Nuages victime ou coupables? Aujourd’hui, Wolfgang Wagner explique qu’après avoir étudié les arguments des uns et des autres au sujet du papier de Spencer, il est parvenu à la conclusion que ces travaux n’auraient pas du être publiés. «Tenter de réfuter toutes les idées scientifiques sur le réchauffement climatique sur la seule base de la comparaison d’un jeu particulier de données satellitaires avec la prédiction des modèles est strictement impossible.» Wagner souligne que Spencer n’a pas pris en compte les autres observations (fonte de la banquise arctique, modifications de la faune et de la flore). Il explique que d’autres études similaires à la sienne ont déjà été réfutées lors de débats entre scientifiques et dans des revues scientifiques, et que Spencer a omis d’en tenir compte.

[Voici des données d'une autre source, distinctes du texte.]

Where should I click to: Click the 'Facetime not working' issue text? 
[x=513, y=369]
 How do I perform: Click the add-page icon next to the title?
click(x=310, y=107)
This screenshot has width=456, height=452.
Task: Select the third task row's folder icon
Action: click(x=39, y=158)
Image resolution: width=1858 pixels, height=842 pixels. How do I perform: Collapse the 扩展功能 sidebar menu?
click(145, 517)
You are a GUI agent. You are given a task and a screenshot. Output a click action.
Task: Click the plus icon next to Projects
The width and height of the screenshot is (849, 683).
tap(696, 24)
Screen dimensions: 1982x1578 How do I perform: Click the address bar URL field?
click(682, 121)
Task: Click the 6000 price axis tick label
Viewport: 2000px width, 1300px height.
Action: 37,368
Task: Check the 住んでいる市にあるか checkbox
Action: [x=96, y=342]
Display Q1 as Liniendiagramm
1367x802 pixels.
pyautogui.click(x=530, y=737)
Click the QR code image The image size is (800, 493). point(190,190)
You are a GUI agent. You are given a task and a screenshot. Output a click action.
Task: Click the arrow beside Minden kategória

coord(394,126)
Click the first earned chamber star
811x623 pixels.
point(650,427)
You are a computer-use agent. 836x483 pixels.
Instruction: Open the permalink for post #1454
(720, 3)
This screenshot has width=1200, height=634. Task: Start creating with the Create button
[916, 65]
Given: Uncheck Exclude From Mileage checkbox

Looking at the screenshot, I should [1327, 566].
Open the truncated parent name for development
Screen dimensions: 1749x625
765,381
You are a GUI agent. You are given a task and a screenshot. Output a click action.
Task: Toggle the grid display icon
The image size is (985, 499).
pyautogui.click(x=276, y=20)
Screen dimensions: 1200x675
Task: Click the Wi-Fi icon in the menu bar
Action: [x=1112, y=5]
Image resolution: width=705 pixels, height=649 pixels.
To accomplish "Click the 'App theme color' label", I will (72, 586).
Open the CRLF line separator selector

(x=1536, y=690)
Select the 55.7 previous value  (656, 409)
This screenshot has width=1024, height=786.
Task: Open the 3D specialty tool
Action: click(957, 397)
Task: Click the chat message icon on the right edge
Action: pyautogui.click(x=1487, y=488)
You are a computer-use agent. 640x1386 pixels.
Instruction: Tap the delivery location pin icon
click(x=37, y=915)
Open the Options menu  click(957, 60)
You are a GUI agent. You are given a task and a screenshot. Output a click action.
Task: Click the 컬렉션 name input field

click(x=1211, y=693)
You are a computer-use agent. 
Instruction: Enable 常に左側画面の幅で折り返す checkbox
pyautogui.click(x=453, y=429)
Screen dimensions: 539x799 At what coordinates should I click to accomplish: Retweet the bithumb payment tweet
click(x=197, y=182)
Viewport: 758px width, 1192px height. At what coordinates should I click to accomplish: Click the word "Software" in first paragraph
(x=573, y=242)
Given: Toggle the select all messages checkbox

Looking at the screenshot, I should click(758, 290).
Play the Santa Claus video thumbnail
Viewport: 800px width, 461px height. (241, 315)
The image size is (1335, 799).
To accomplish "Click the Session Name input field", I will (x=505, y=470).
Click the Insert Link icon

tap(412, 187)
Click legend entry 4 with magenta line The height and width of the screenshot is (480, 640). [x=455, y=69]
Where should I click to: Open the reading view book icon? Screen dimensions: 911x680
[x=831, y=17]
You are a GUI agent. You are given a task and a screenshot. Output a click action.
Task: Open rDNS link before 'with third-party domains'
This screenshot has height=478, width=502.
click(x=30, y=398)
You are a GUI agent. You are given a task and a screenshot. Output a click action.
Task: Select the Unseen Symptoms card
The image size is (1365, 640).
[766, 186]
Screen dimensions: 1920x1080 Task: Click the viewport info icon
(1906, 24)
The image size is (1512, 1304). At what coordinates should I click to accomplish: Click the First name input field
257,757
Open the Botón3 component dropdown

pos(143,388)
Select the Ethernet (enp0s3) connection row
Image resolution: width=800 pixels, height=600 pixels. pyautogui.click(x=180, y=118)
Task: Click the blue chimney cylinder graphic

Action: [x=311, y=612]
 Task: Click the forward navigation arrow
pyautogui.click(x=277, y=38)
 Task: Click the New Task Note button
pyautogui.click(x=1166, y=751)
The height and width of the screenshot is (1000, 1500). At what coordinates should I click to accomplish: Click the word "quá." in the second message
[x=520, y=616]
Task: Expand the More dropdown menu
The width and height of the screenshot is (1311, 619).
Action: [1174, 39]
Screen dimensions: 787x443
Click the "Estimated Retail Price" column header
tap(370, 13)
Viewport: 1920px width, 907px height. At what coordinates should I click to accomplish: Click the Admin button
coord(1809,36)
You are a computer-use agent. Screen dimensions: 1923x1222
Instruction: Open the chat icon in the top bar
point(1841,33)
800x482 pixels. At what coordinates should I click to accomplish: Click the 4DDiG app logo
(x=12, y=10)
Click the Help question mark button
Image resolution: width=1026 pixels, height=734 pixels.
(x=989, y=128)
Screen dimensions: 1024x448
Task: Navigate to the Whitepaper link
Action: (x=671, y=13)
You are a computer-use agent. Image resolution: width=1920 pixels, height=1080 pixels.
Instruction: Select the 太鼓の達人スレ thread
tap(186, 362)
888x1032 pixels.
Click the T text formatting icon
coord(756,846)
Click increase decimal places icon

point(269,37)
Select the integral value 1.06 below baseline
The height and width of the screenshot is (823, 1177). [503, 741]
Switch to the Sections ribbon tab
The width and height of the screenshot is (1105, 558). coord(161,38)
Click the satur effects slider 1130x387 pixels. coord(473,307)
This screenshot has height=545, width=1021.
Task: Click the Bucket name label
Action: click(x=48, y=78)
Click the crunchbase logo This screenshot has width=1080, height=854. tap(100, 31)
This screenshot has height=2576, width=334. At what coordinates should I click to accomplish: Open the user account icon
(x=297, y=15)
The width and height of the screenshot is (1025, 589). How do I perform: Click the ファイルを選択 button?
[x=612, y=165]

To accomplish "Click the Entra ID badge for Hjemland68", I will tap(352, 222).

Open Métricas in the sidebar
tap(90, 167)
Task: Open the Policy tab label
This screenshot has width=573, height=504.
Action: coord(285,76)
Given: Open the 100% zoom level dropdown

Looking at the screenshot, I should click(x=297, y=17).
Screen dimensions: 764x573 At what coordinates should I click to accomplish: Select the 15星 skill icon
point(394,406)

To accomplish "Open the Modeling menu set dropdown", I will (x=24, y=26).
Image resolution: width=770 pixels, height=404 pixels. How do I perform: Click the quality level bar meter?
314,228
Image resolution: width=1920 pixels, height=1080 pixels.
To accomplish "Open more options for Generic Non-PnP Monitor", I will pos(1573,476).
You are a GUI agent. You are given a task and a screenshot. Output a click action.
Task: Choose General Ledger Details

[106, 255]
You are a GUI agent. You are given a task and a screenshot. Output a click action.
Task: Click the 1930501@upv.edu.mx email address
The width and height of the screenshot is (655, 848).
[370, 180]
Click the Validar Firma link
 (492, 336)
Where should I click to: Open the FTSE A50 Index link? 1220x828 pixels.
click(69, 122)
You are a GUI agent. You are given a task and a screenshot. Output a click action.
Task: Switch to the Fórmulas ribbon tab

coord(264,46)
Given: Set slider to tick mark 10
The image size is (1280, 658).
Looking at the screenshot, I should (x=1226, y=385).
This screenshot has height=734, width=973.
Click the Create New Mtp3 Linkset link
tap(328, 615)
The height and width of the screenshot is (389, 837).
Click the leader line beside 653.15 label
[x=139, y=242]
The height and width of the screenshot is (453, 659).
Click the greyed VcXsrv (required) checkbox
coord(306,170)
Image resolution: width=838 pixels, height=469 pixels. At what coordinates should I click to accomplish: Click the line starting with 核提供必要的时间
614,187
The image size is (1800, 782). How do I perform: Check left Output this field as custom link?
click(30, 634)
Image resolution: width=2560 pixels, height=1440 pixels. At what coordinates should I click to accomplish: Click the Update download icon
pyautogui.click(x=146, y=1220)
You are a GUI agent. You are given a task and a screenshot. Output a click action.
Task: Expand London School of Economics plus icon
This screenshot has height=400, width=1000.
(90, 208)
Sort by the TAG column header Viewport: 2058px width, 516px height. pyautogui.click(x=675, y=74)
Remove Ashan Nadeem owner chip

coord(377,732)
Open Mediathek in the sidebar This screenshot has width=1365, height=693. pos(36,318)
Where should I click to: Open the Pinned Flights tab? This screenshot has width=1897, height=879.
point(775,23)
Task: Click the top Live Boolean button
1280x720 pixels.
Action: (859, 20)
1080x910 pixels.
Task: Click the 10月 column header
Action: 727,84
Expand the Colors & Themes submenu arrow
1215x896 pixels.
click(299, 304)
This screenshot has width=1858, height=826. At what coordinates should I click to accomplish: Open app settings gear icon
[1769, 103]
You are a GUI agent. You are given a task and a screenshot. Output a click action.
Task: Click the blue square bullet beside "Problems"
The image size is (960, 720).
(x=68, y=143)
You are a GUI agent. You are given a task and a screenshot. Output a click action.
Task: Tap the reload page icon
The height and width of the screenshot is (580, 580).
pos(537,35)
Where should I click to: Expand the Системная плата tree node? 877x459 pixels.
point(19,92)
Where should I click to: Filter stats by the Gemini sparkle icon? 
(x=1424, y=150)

De nombreux climatologues ont dénoncé le simplisme du modèle utilisé par le chercheur pour développer ses conclusions. Ils contestent aussi l’idée de Spencer que les nuages sont un acteur dans le processus de réchauffement, quand la majorité des modèles semblent montrent que les nuages sont des conséquences de l’évolution du climat.

Maccarthysme. Evidemment, Wagner ne manquera pas d’être critiqué, et les climato-sceptiques s’empressent de dénoncer des pressions, après l’émotion suscitée dans la communauté scientifique par les travaux de Spencer. Ainsi, l’écrivain canadien Steven Hayward, membre éminent de plusieurs Think Tank conservateurs et climato-sceptiques, a-t-il dénoncé hier sa décision, dans un billet cinglant titré «Le maccarthysme climatique frappe encore», dénonçant «L’inquisition climatique qui a poussé [Wagner] à la démission». Spencer a lui aussi commenté cette décision, mais sur un terrain plus scientifique que politique, reprécisant sa vision du rôle des nuages dans le climat.

Dans sa lettre de démission, Wolfgang Wagner souligne que le processus de révision, par trois personnes, de l’article de Spencer n’a pas failli aux règles de l’édition scientifique. «Les éditeurs doivent faire particulièrement attention à ce que les vues minoritaires ne soient pas supprimées, et qu’il n’est pas question que les papiers controversés en cours de révision soient exclus.» Mais Wagner souligne que leur choix a involontairement donné beaucoup de poids à des personnalités qui partagent les idées de Spencer. Dans quelques jours, Geophysical Research Letters devrait publier de nouveaux résultats d’Andrew Dessler, du département de sciences atmosphériques à l’université du Texas A&M, sur le rôle des nuages. Seront-ils une réponse aux idées controversées de Roy Spencer?